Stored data
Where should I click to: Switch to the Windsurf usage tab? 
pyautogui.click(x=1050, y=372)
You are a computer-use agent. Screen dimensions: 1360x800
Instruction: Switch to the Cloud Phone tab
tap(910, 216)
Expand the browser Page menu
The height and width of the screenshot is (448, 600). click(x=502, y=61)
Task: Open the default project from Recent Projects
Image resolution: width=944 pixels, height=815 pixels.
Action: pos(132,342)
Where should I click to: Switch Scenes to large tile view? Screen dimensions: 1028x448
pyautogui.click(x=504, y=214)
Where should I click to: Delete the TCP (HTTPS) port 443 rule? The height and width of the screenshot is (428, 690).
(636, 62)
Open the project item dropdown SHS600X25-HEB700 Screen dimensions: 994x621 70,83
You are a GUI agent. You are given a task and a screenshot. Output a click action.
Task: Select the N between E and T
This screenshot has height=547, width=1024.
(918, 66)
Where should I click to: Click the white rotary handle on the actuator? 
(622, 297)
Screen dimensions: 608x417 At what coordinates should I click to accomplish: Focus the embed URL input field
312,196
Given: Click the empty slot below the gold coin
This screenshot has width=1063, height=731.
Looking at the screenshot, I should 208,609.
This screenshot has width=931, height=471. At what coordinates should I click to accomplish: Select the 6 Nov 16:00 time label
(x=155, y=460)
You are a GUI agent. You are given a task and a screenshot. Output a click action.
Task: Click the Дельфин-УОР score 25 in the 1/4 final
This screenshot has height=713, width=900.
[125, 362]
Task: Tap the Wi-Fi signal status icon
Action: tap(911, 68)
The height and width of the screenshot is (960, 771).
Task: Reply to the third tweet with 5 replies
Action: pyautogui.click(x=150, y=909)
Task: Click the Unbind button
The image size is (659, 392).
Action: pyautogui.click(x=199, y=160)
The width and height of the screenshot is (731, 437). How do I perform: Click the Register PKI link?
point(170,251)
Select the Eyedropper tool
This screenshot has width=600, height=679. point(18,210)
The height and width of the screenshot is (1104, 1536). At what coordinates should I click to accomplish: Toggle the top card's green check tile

## TO DO
Your answer should consist of every entry, repeated exactly.

## ANSWER AREA
Where should I click to: Switch to the Windsurf usage tab? 
pyautogui.click(x=1050, y=372)
You are a computer-use agent. Screen dimensions: 1360x800
Instruction: Switch to the Cloud Phone tab
tap(910, 216)
Expand the browser Page menu
The height and width of the screenshot is (448, 600). click(x=502, y=61)
Task: Open the default project from Recent Projects
Image resolution: width=944 pixels, height=815 pixels.
Action: pos(132,342)
Where should I click to: Switch Scenes to large tile view? Screen dimensions: 1028x448
pyautogui.click(x=504, y=214)
Where should I click to: Delete the TCP (HTTPS) port 443 rule? The height and width of the screenshot is (428, 690).
(636, 62)
Open the project item dropdown SHS600X25-HEB700 Screen dimensions: 994x621 70,83
You are a GUI agent. You are given a task and a screenshot. Output a click action.
Task: Select the N between E and T
This screenshot has height=547, width=1024.
(918, 66)
Where should I click to: Click the white rotary handle on the actuator? 
(622, 297)
Screen dimensions: 608x417 At what coordinates should I click to accomplish: Focus the embed URL input field
312,196
Given: Click the empty slot below the gold coin
This screenshot has width=1063, height=731.
Looking at the screenshot, I should 208,609.
This screenshot has width=931, height=471. At what coordinates should I click to accomplish: Select the 6 Nov 16:00 time label
(x=155, y=460)
You are a GUI agent. You are given a task and a screenshot. Output a click action.
Task: Click the Дельфин-УОР score 25 in the 1/4 final
This screenshot has height=713, width=900.
[125, 362]
Task: Tap the Wi-Fi signal status icon
Action: tap(911, 68)
The height and width of the screenshot is (960, 771).
Task: Reply to the third tweet with 5 replies
Action: pyautogui.click(x=150, y=909)
Task: Click the Unbind button
The image size is (659, 392).
Action: pyautogui.click(x=199, y=160)
The width and height of the screenshot is (731, 437). How do I perform: Click the Register PKI link?
point(170,251)
Select the Eyedropper tool
This screenshot has width=600, height=679. point(18,210)
The height and width of the screenshot is (1104, 1536). At what coordinates should I click to accomplish: Toggle the top card's green check tile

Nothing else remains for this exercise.